"You mention a Virginian Bible. Is it not the Bible of the Massachusetts language, translated by Elliot, and printed in New-England about the middle of the last century? I know this Bible, but have never heard of one in the Virginian language. Your observation of the similitude between many of the words and those of the ancient world, are indeed very curious.

"This inscription, which you find to be Phœnician, is, I think, near Taunton (not Jannston, as you write it). There is some account of it in the old Philosophical Transactions; I have never been at the place, but shall be glad to see your remarks on it.

"The compass appears to have been long known in China before it was known in Europe; unless we suppose it known to Homer, who makes the prince that lent ships to Ulysses boast that they had a spirit in them, by whose directions they could find their way in a cloudy day or the darkest night. If any Phœnicians arrived in America, I should rather think it was not by the accident of a storm, but in the course of their long and adventurous voyages; and that they coasted from Denmark and Norway, over to Greenland, and down southward by Newfoundland, Nova Scotia, &c., to New-England, as the Danes themselves certainly did some ages before Columbus.

"Our new American society will be happy in the correspondence you mention; and when it is possible for me, I shall be glad to attend the meetings of your society,[24] which I am sure must be very instructive.

"B. Franklin."

[22] Antoine Court de Gebelin, born at Nismes in 1725, became a minister of a Protestant communion in the Cevennes, then at Lausanne: he quitted the clerical function for literature, at Paris, where he acquired so great a reputation as an antiquary and philosopher that he was appointed to attend one of the museums.
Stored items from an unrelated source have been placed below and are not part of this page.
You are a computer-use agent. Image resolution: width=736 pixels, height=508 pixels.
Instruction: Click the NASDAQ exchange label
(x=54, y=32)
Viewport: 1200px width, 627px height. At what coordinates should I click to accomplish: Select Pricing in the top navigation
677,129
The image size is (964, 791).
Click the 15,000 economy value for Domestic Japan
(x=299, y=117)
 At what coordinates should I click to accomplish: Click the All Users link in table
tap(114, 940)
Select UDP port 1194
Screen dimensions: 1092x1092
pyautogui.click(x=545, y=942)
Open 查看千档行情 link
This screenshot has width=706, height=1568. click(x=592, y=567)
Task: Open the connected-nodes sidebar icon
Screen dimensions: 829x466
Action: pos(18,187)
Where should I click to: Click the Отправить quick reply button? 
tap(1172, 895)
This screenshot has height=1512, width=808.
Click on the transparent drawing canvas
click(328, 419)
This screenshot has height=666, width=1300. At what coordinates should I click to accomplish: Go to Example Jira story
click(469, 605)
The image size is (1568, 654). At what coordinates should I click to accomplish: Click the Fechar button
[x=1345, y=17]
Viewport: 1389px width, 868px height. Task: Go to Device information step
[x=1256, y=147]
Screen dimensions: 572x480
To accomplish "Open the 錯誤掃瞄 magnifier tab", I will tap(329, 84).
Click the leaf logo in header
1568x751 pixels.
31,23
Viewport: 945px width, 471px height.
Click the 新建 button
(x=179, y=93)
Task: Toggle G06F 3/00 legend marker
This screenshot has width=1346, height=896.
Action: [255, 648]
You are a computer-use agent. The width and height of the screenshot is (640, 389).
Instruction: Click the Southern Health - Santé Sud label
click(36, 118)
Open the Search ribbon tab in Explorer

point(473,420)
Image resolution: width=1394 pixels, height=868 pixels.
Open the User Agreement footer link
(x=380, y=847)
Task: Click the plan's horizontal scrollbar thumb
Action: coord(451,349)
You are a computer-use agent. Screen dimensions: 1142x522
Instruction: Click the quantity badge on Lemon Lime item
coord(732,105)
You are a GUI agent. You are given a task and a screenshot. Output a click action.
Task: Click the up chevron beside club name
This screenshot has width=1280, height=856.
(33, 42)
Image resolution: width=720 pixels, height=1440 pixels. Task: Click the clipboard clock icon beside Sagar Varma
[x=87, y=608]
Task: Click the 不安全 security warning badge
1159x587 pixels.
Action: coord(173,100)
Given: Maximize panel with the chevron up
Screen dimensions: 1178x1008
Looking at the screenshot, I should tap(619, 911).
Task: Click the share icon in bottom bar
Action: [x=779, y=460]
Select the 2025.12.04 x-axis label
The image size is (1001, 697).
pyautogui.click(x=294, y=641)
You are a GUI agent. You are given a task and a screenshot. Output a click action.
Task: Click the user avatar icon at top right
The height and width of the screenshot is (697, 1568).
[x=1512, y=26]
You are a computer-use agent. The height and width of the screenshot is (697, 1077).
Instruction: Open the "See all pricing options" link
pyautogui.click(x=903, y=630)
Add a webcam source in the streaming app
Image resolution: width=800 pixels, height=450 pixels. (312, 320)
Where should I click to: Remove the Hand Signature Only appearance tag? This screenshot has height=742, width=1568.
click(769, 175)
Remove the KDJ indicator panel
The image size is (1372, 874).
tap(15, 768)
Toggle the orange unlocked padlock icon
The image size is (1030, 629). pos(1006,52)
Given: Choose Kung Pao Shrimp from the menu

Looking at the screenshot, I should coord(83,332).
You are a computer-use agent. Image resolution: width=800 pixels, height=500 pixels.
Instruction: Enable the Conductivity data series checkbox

His reputation suffered by his zeal in favour of animal magnetism. He died at Paris, May 13, 1784. His great work is entitled, "Monde Primitif, analysé et comparé avec le Monde Moderne," 9 tom. 4to. The excellence of his character may be appreciated from the fact, that, on quitting Switzerland, he voluntarily gave to his sister the principal part of his patrimony, reserving but little for himself, and relying for a maintenance upon the exercise of his talents.

[23] A Vocabulary of the Language of one of the Indian Tribes in North America.

[24] L'Academie des Inscriptions et Belles Letters.